England’s manager Gareth Southgate speaks to the media ahead of the international friendly football match between England and Austria at the Riverside Stadium in Middlesbrough, north-east England on June 2, 2021. (Photo by Lindsey Parnaby / POOL / AFP) /
England manager Gareth Southgate has spoken of how his grandfather’s service in World War II shaped his own identity and values, expressing his pride in representing his country on the eve of Euro 2020.
Southgate’s side launch their campaign against Croatia at Wembley on Sunday, with the manager aiming to build on their run to the World Cup semi-finals in 2018.
All three of England’s group matches are at home and Wembley is hosting some of the knockout matches at the delayed tournament, including both semi-finals and the final.
Former England international Southgate, writing in the Players’ Tribune, said different people had different ideas of what it “means to be English”.
“For me, personally, my sense of identity and values is closely tied to my family and particularly my granddad,” he wrote.

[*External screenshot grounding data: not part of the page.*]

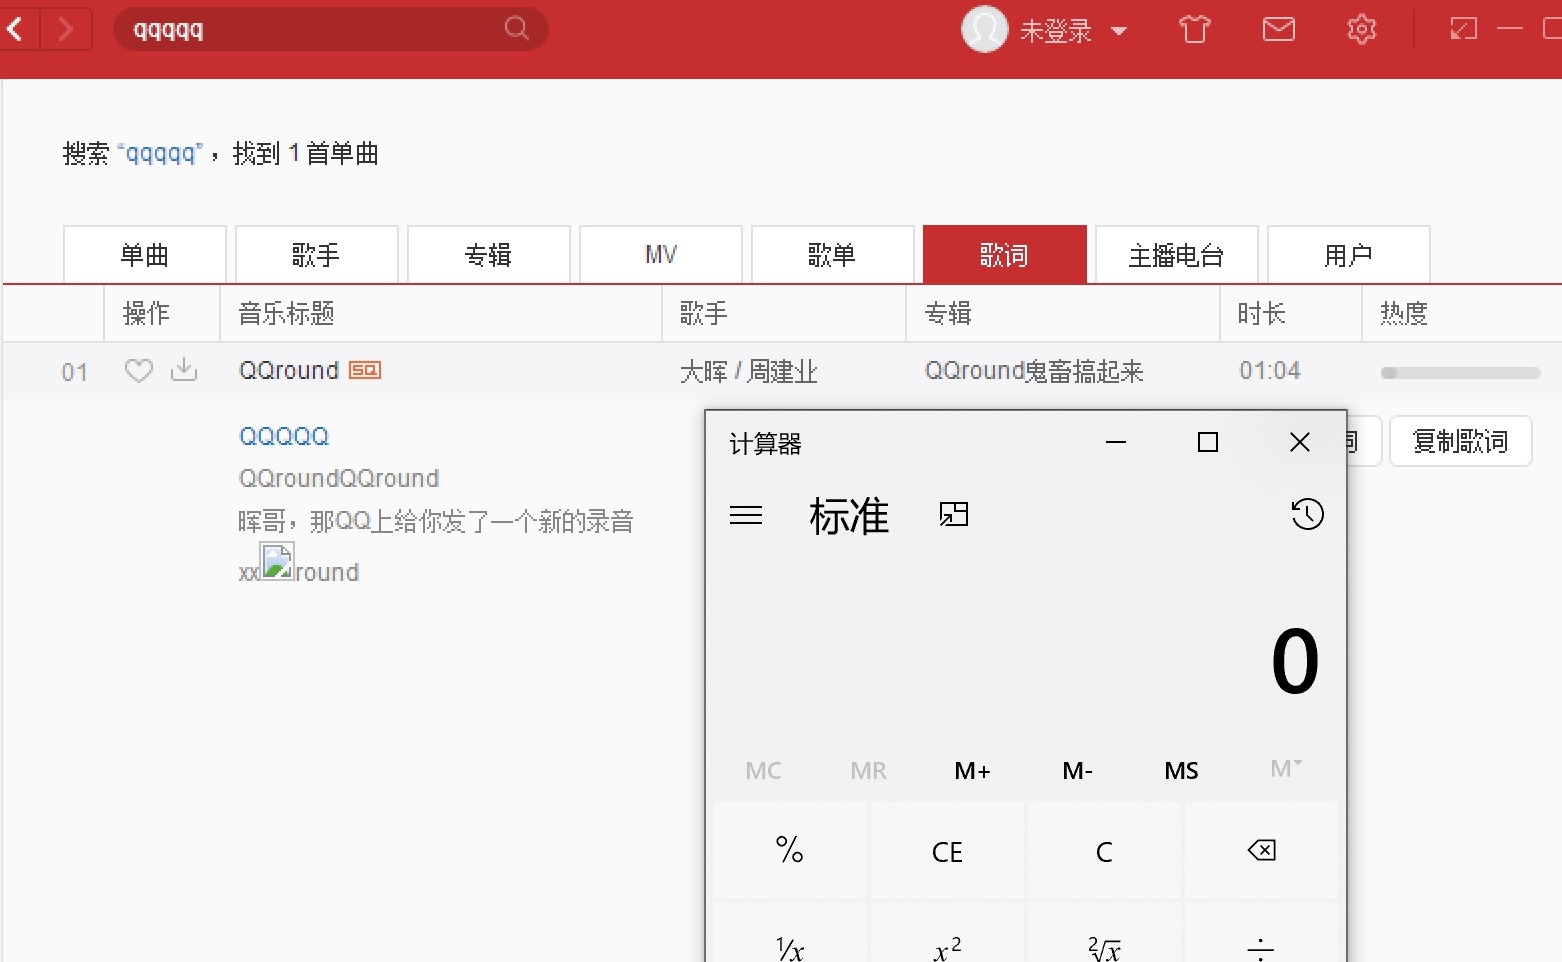
Task: Go back with the left arrow
Action: click(16, 29)
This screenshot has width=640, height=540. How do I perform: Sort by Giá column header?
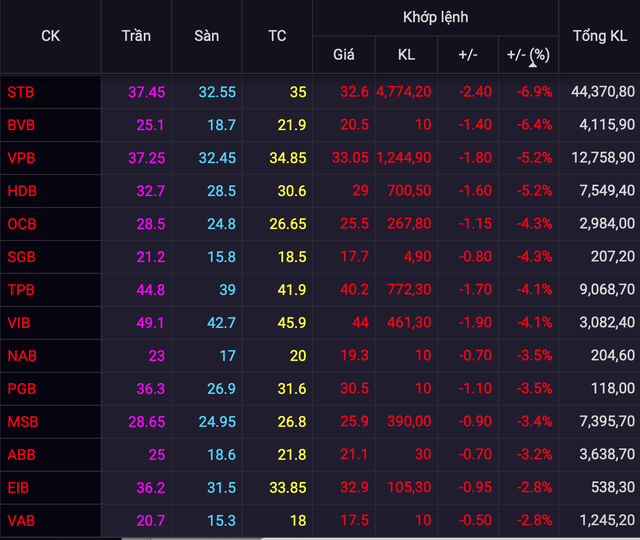(x=343, y=55)
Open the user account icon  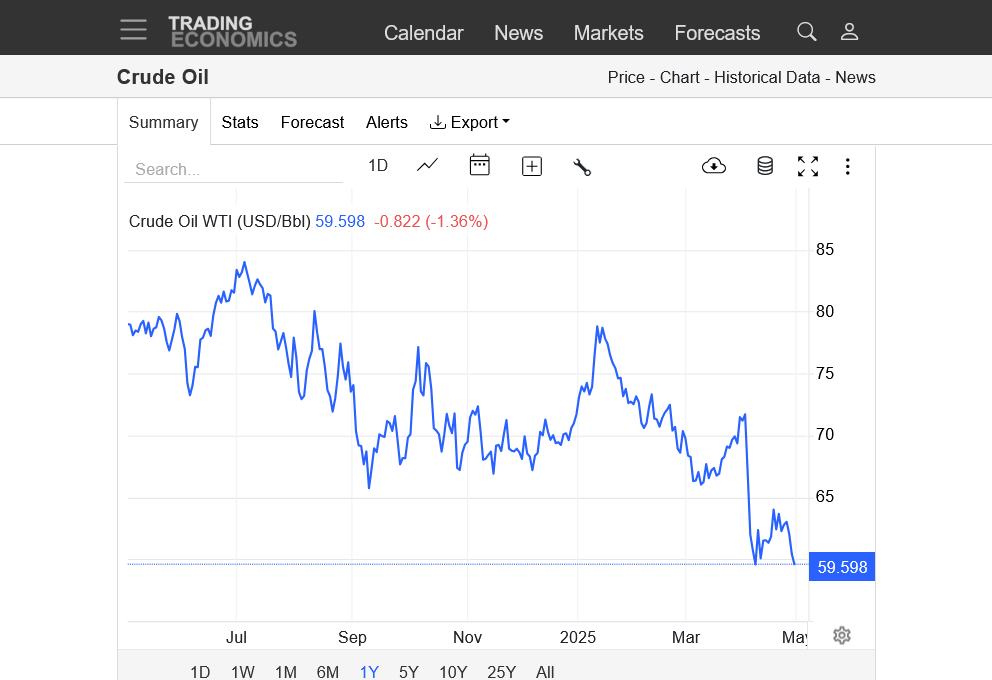pos(849,32)
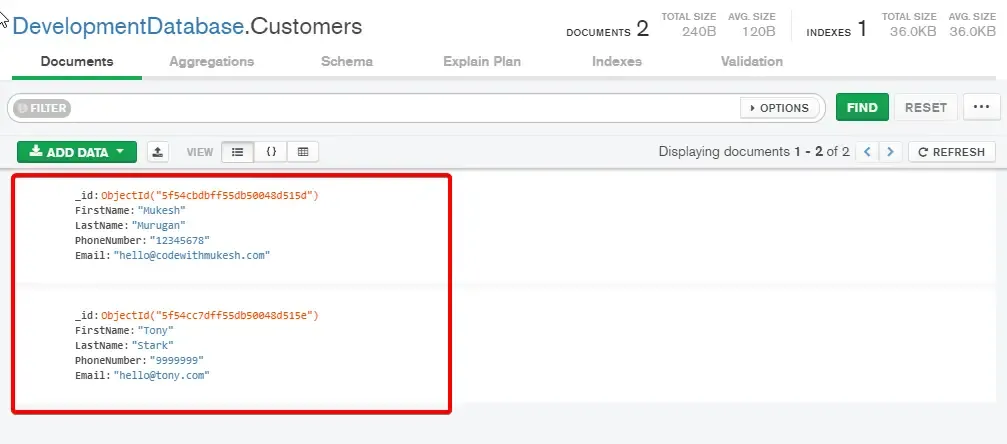
Task: Switch to list view of documents
Action: (237, 152)
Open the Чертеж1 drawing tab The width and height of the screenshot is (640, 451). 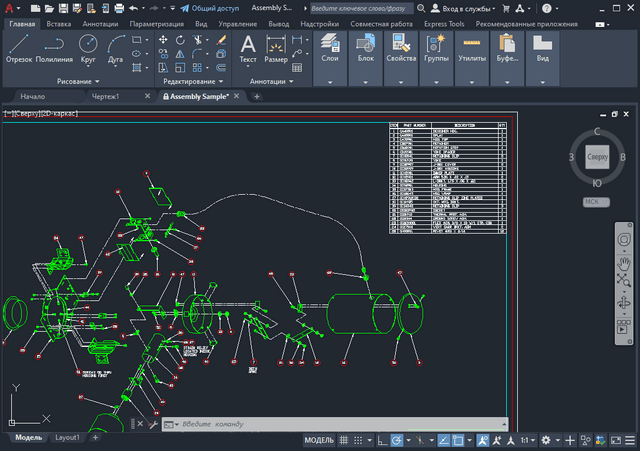click(x=103, y=96)
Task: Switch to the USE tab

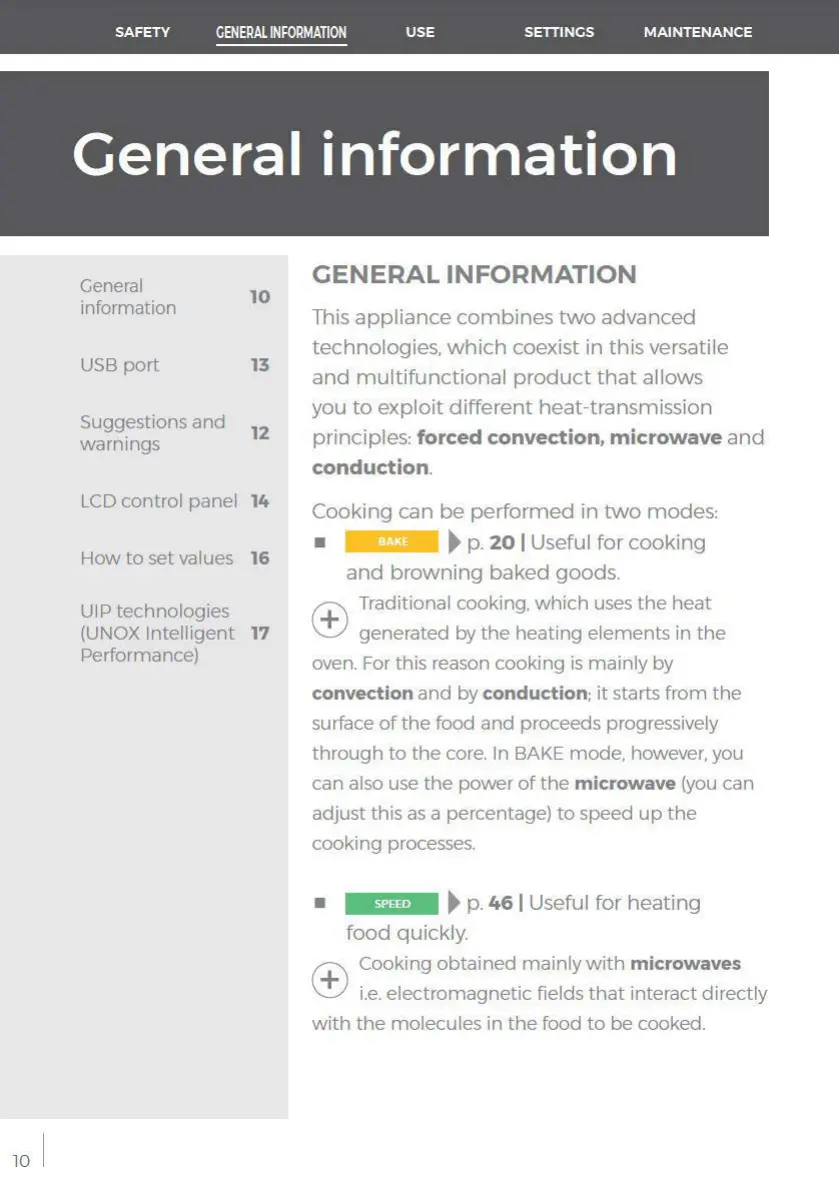Action: pos(420,32)

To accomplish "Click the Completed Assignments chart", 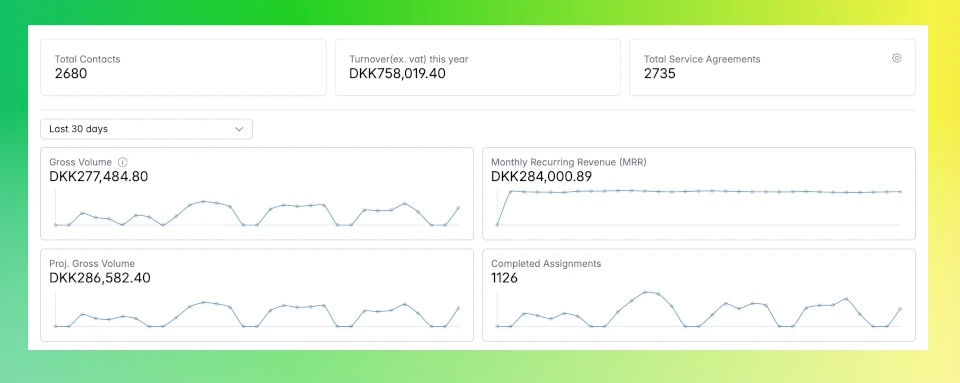I will (x=699, y=309).
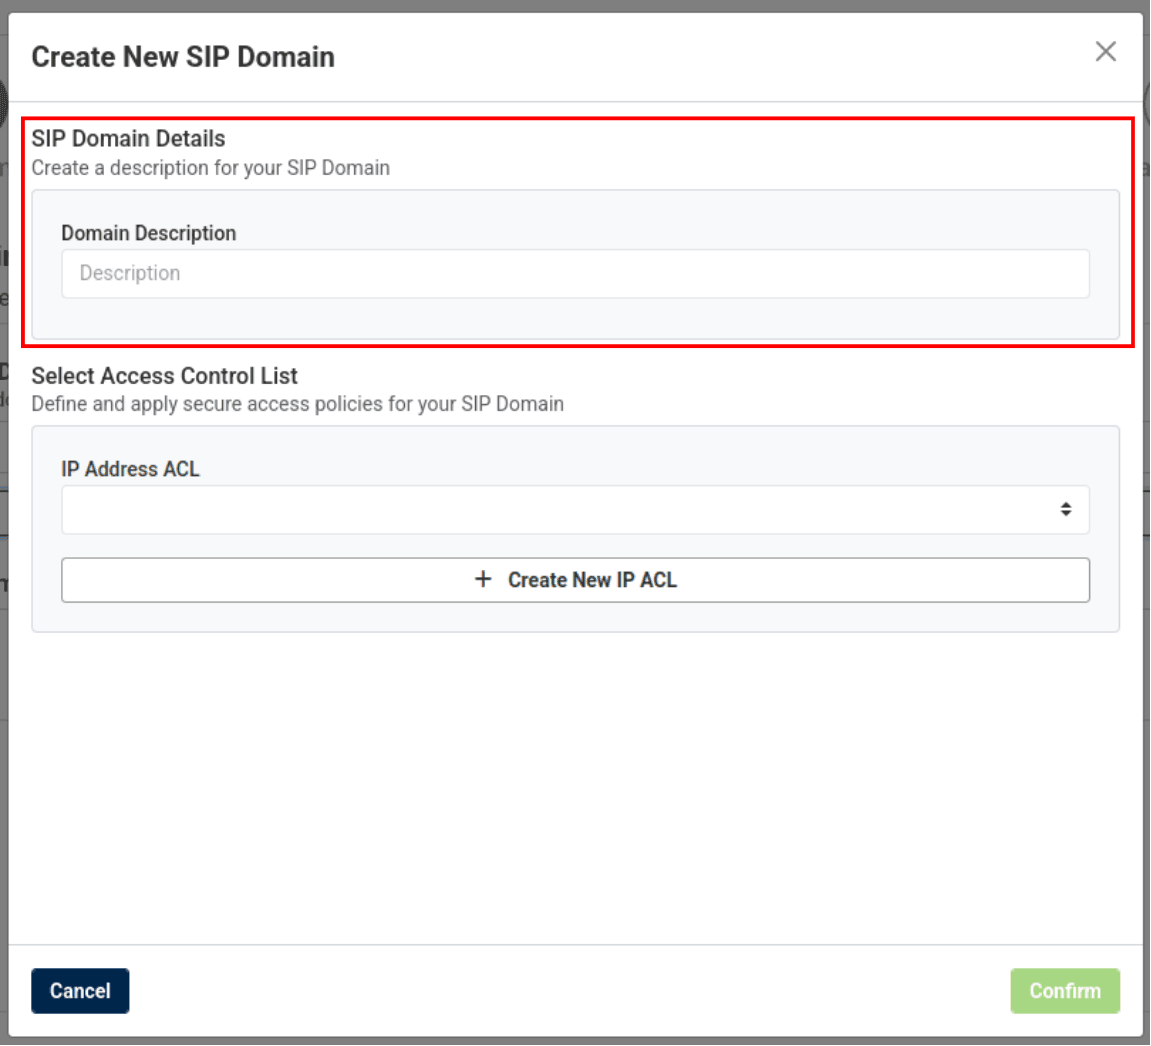
Task: Select the 'SIP Domain Details' heading
Action: pyautogui.click(x=128, y=139)
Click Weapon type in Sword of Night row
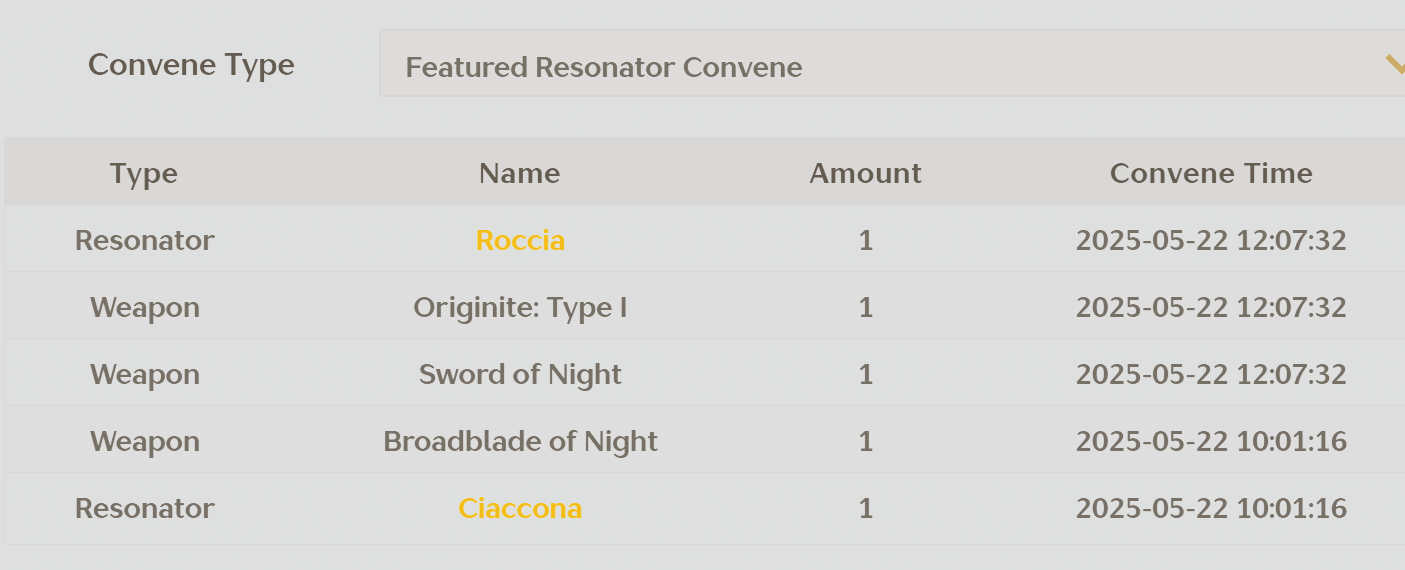The height and width of the screenshot is (570, 1405). (x=145, y=374)
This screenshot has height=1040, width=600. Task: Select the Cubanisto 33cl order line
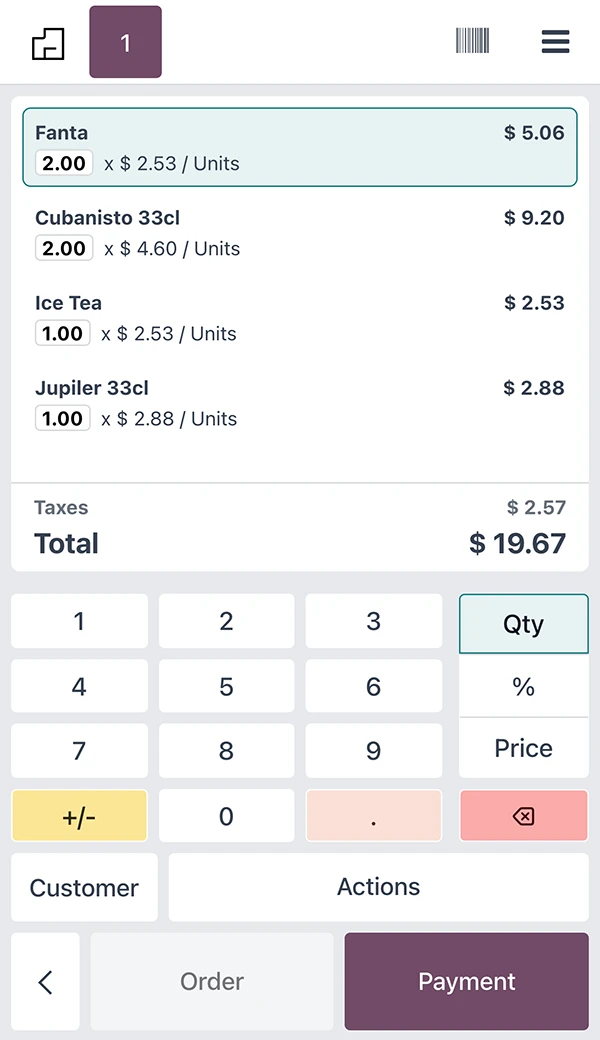pyautogui.click(x=300, y=232)
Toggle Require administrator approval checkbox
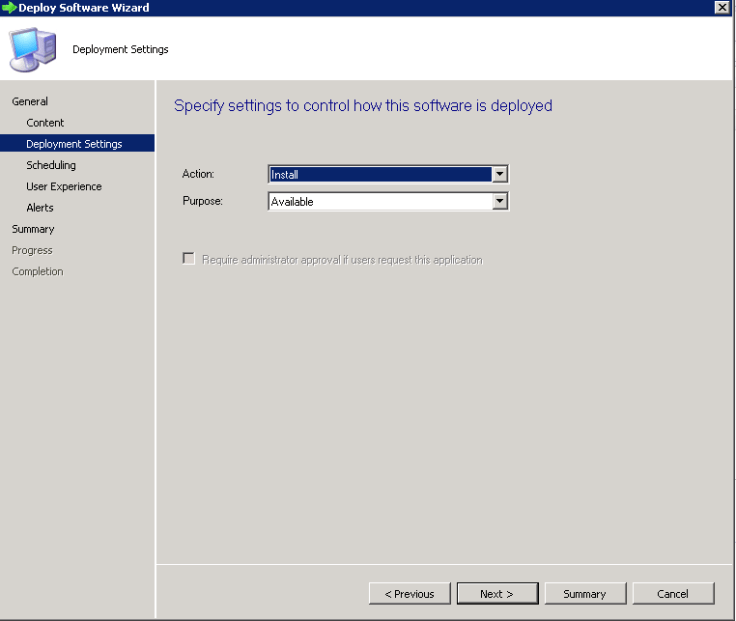The image size is (736, 621). 188,259
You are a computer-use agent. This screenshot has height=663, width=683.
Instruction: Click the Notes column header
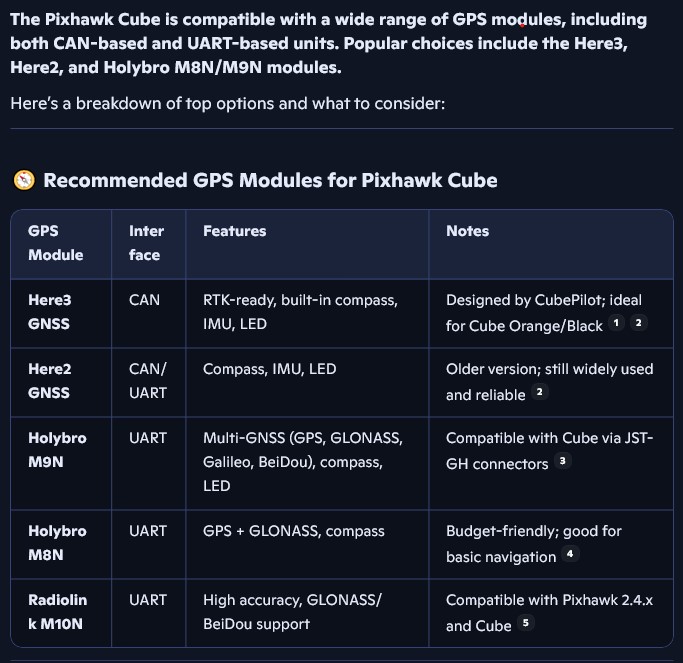click(467, 231)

“He was a fierce patriot and a proud military man, who served during World War II. The idea of representing ‘queen and country’ has always been important to me.
“We do pageantry so well in Britain, and, growing up, things like the queen’s Silver Jubilee (in 1977) and royal weddings had an impact on me.”
Southgate, early in his tenure as England boss, took his players to train with the Royal Marines.
“Because of my granddad, I’ve always had an affinity for the military and service in the name of your country — though the consequence of my failure in representing England will never be as high as his,” he said.
“My granddad’s values were instilled in me from a young age and I couldn’t help but think of him when I lined up to sing the national anthem before my first international caps.
“My belief is that everyone has that pride. And that includes the players.”
Southgate, who missed a penalty in England’s semi-final shootout defeat by Germany at Euro 96 on home soil, also spoke of how he felt “parental instincts” kick in as manager.
“I can’t help it,” he said. “After all, I’m old enough to be a father to most of my players.
“I see players scrolling on their phones straight after the final whistle and I think… hmmm, is that a particularly good idea?
“Reading abusive comments on Twitter or Instagram is never going to help performance.”
The England boss said he understood the coronavirus pandemic had “put added pressure on everyone” but did not understand abusive messages.
A number of players in his Euro 2020 squad including Marcus Rashford and Raheem Sterling have suffered racist abuse online.
“Why would you tag someone in on a conversation that is abusive?” said Southgate.
“Why would you choose to insult somebody for something as ridiculous as the colour of their skin? Why?
“Unfortunately, for those people that engage in that kind of behaviour, I have some bad news — you’re on the losing side.”